Returning to the day of my therapy, which is a Thursday; I thought last week I would try something different. I have a love/hate relationship with my iPhone, but the camera app is one I do enjoy (mostly). I have found it has enabled me to feel more of sense of my surroundings in the present moment. I am interested in the idea of finding beauty in the everyday; the things that are often overlooked and I like taking pictures that speak to whatever it is I may be feeling. Of course, in order to be able to do this, I have to pay some attention to how I am feeling, but I find the wide array of visual aids; when given due attention, offer helpful cues. What is it that draws my attention and why might this be? I suppose you might call this a sort of mindfulness. If that is the case, it is an approach to mindful meditation that I find tolerable.
So, I thought I would share with you, my 'mindful' photographic journey to therapy. Pictures that tell a story of the thoughts and feelings I was experiencing and which document my presence in each moment. I had given my attention to that which is real and in the here and now. In these particular photographs, I notice themes of reflection, showing my presence in spectral forms; but nonetheless present. Or, puddles reflecting my surroundings from a new perspective, almost suggesting of a parallel universe. I notice there is also a playful side in me emerging, as I appreciate and enjoy the varying effects of street lighting, or the interesting shapes of buildings, which I then alter and abstract in editing. As ever, there is a need to acknowledge the presence of nature; a source of safety for me and something I know I can rely on. I am grateful for the many parks and gardens London has to offer.
Off we go!
The Victoria Line.'I am here'.
Am I here?
Underground. 'Easy Energy'.
Shapes and lights. A jolly dance.
I made it!
Shapes and lights reframing their surroundings.
Window sill offerings.
Mother Nature never abandons.
Bright lights dancing on the glass window.

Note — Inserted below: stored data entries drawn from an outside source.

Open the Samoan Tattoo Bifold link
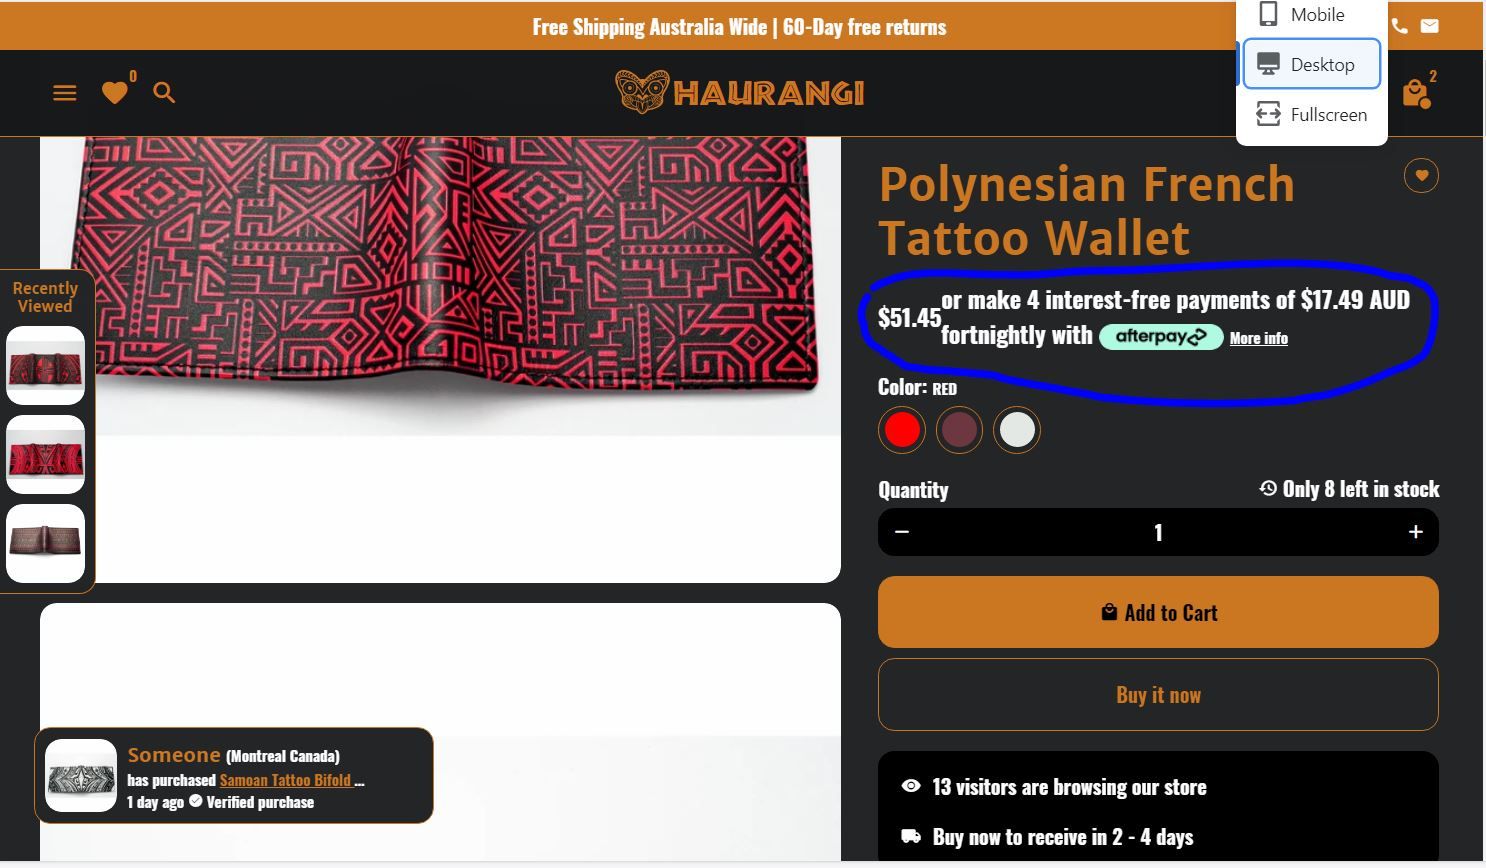The height and width of the screenshot is (868, 1486). [x=285, y=780]
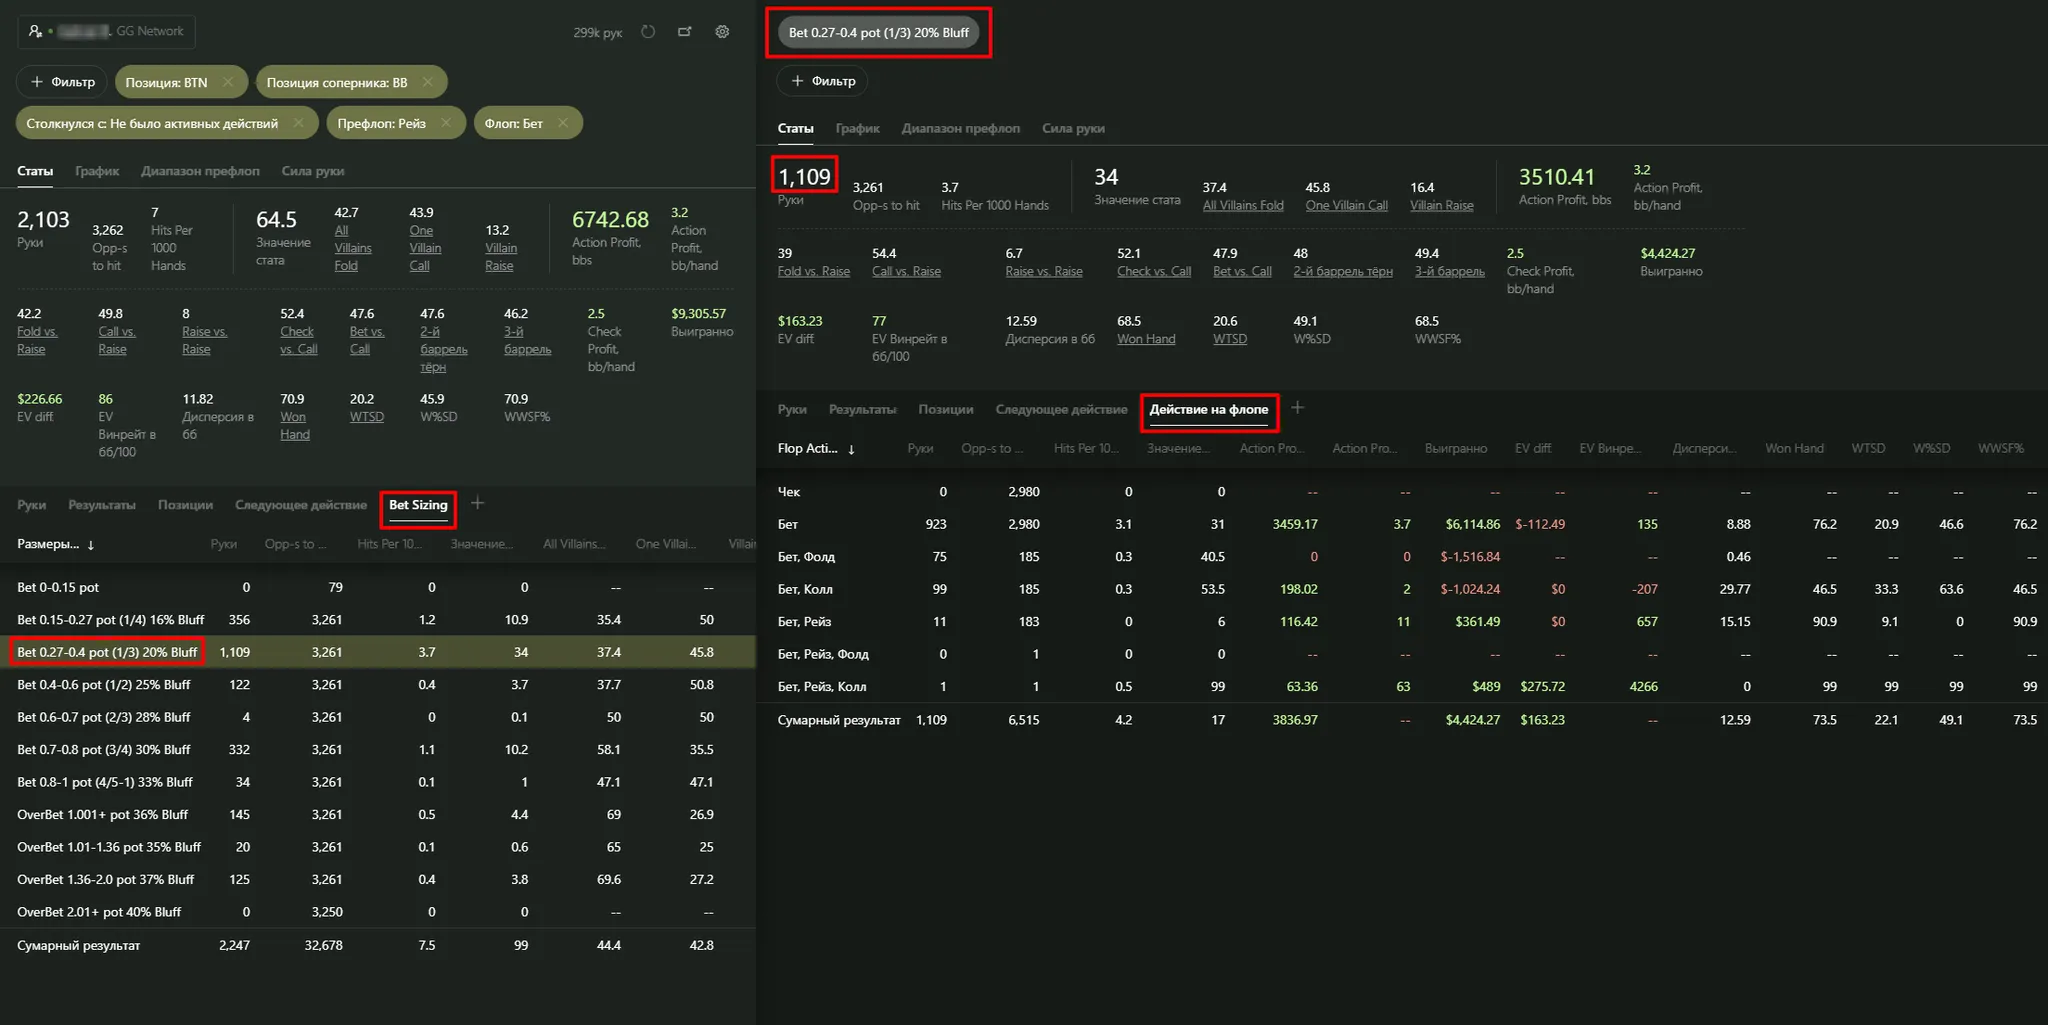Remove the Префлоп: Рейз filter
Screen dimensions: 2048x1025
click(x=446, y=123)
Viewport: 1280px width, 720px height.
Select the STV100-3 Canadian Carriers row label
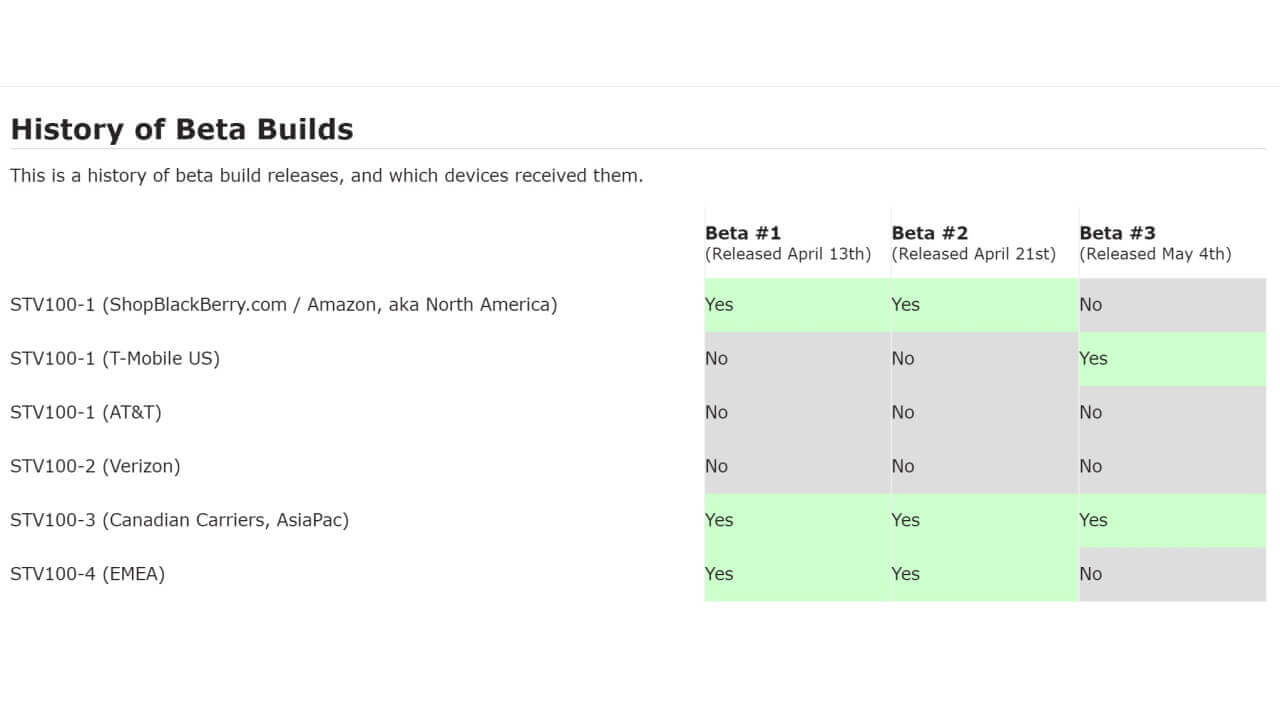179,520
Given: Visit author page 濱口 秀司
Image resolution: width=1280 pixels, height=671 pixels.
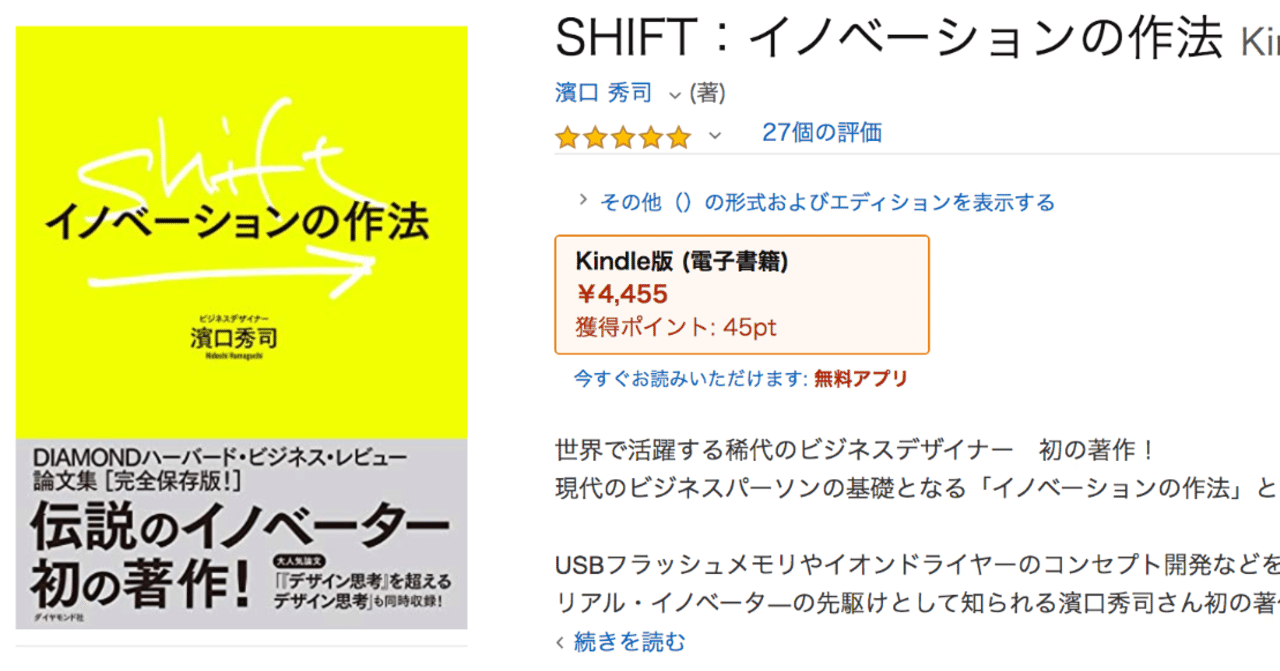Looking at the screenshot, I should pos(603,94).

A gift. A reminder of what my mum used to call me. A term of endearment. It means ‘darling‘ in Yiddish. I had no idea! She is present with me.
After the storm.
When the street below overwhelms; look up!
A warm glow.
A sign of the times…
Emerging spectre of light.
Reaching for the heavens.
Thank you for sharing my journey with me. Taking pictures defintiely helped and it’s certainly worth revisiting. It was also helpful knowing that I would be sharing this challenging day with you and that perhaps my exploring might be of benefit to somebody else. I think this gave me a sense of increased purpose and an ability to take a further step back, allowing greater objectivity. So, thank you!
I intend to experiment and find new creative and less threatening ways to permit myself to feel however it is I feel in the moment and to know that it‘s going to be ok. On this day, as I allowed myself to be present; I didn’t notice anything too overwhelming or catastrophic. Yes, I was still anxious, but I was allowing myself to feel that way, instead of resisting and in doing so, I think I felt some relief. I was not manically stomping the streets, but gently wandering and being curious. There’s so much to be curious about. The world is fascinating! So, perhaps the afraid child has an adult paying attention and taking care of her and she will not abandon her, but will keep trying. There are going to be many stumbles along the way, but maybe at those times I can rub something soothing into where it hurts and be less self-critical. We are all children beneath and we all get scared.